---- Text

I felt bad about this for years - until it dawned on my that this forced my iterative core flute design to do all the heavy lifting for me - and for other players, especially beginning players. I was never a stickler for the orthodxy approach and copying the 19th century orchestral flutes that were stumbled upon and adopted for Irish music. a little over a century ago. This heavy lifting by the flute itself, as well as my focus on flutes for smaller-handed players (Mickie orginally requested this), has been the major trade secret and backbone behind a successful career.
I may end up playing some Irish music eventually, but on a set of pipes in C by Michael Hubbert and Denny Hall. I do work harder at Galician music and this summer hope to be in top form on the Gaita when Suso teaches at Lark Camp. Requinta is my fallback and that instrument I can pick up and play well with moments notice. Last year I was too busy helping Beth Zekley with her instrument sale to get my pipes adjusted for the locality, and only managed to play Conchas (shells).
Other instruments. I just got a new and lovely Selmac -style guitar for Django-style jazz. This one is one of Altamira’s travel guitars sold by DjangoBooks.com and is 3/4 sized which is ergonomically perfect for me and my worn out hands. I play this and my Shelley Park guitar equally time-wise. I am also on Shelley’s queue for a D-holed version of the fantastic guitar she made me a few years back that features the “secret sauce”. I’ve been remiss with the Accordina but want to wait until I have the Borel up and running. Functionally and ergonomically it will be better than my newer Dreux “Beier design” accordina. Its a bit lighter in weight and the plungers have no side to size wobble which is a problem for me.

--------
---- Data to examine

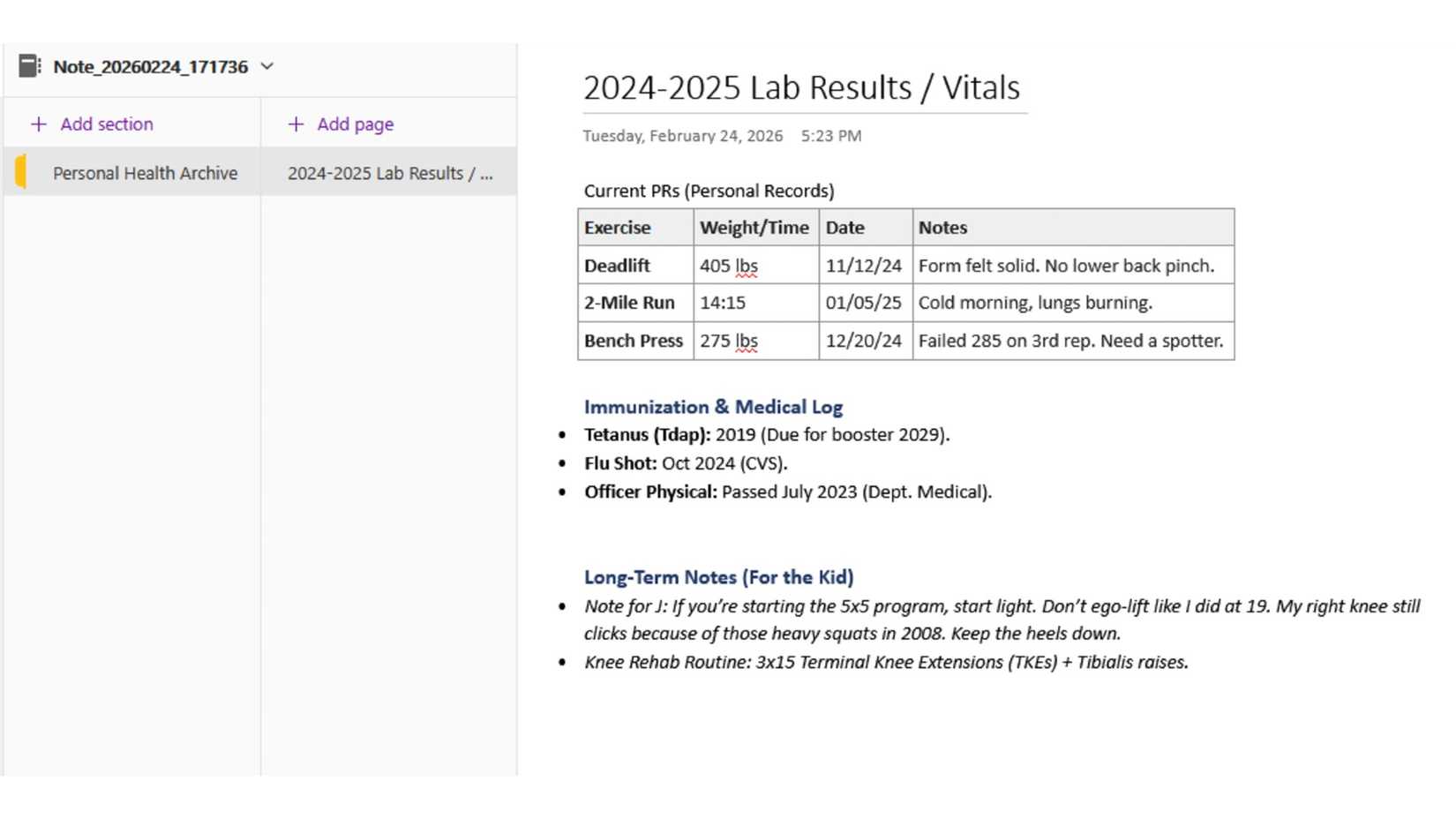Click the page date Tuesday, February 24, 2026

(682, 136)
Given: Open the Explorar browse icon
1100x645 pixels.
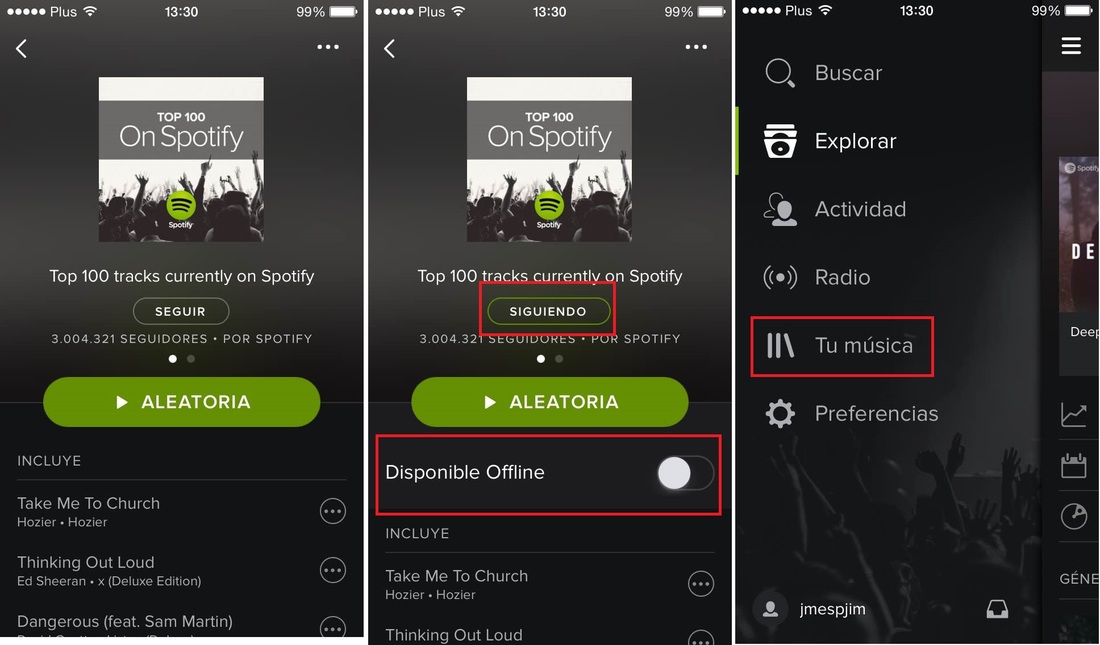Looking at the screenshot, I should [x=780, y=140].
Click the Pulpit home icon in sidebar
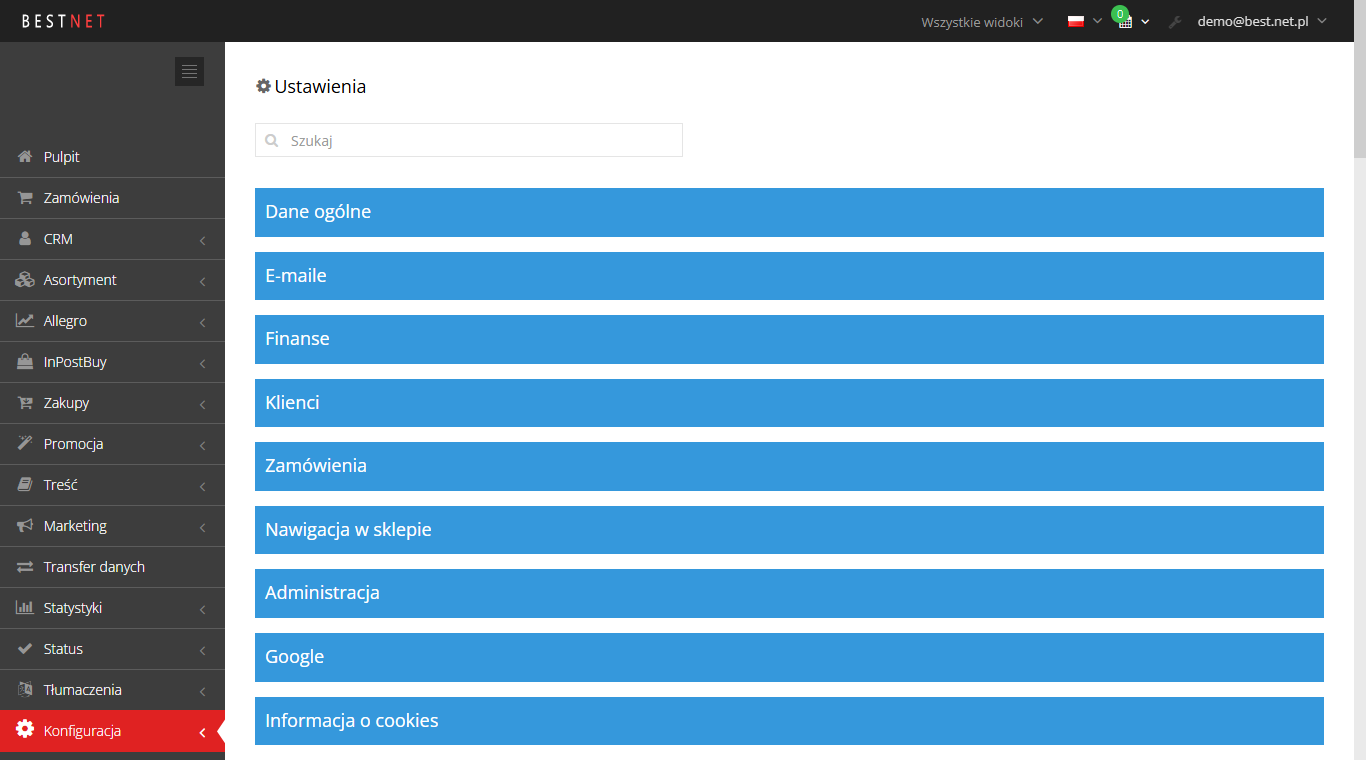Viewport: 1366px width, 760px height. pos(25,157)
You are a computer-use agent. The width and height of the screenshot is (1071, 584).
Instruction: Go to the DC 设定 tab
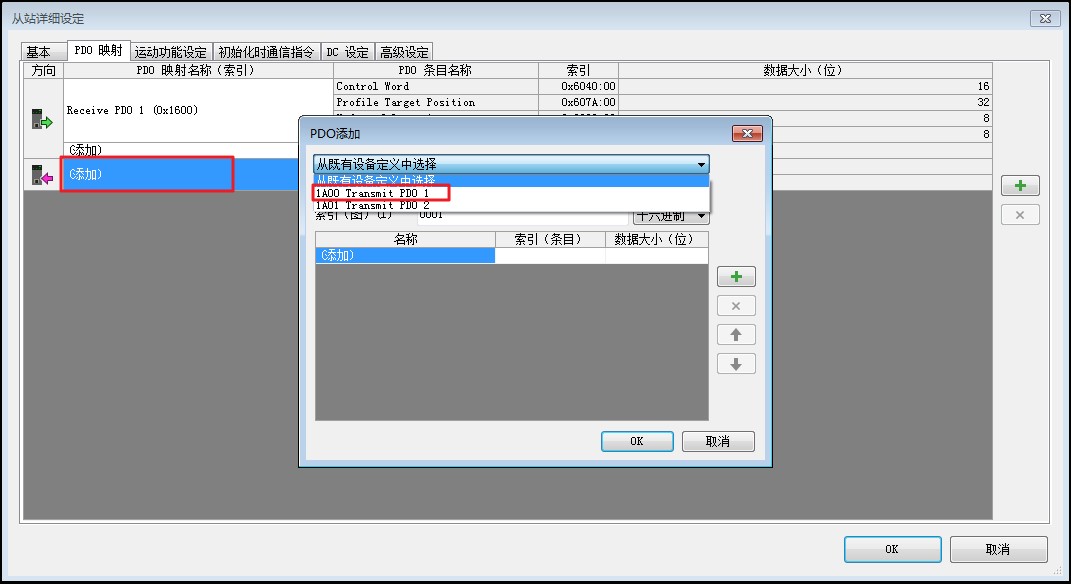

--------

Questions to answer -
[A] Write out everything in the text from "Other instruments. I" down to "problem for me.".
[B] Condense the paragraph of the text that opens "I may end up playing some Irish music eventually", keeping its main facts.
This data has no connection to the text.

Your written answers -
[A]
Other instruments. I just got a new and lovely Selmac -style guitar for Django-style jazz. This one is one of Altamira’s travel guitars sold by DjangoBooks.com and is 3/4 sized which is ergonomically perfect for me and my worn out hands. I play this and my Shelley Park guitar equally time-wise. I am also on Shelley’s queue for a D-holed version of the fantastic guitar she made me a few years back that features the “secret sauce”. I’ve been remiss with the Accordina but want to wait until I have the Borel up and running. Functionally and ergonomically it will be better than my newer Dreux “Beier design” accordina. Its a bit lighter in weight and the plungers have no side to size wobble which is a problem for me.

[B] I may eventually play Irish music on a set of C pipes by Michael Hubbert and Denny Hall. I work harder at Galician music and hope to be in top form on the Gaita this summer when Suso teaches at Lark Camp. Requinta is my fallback, an instrument I can pick up and play well at a moment's notice. Last year I was too busy helping Beth Zekley with her instrument sale to get my pipes adjusted for the locality, so I played only Conchas (shells).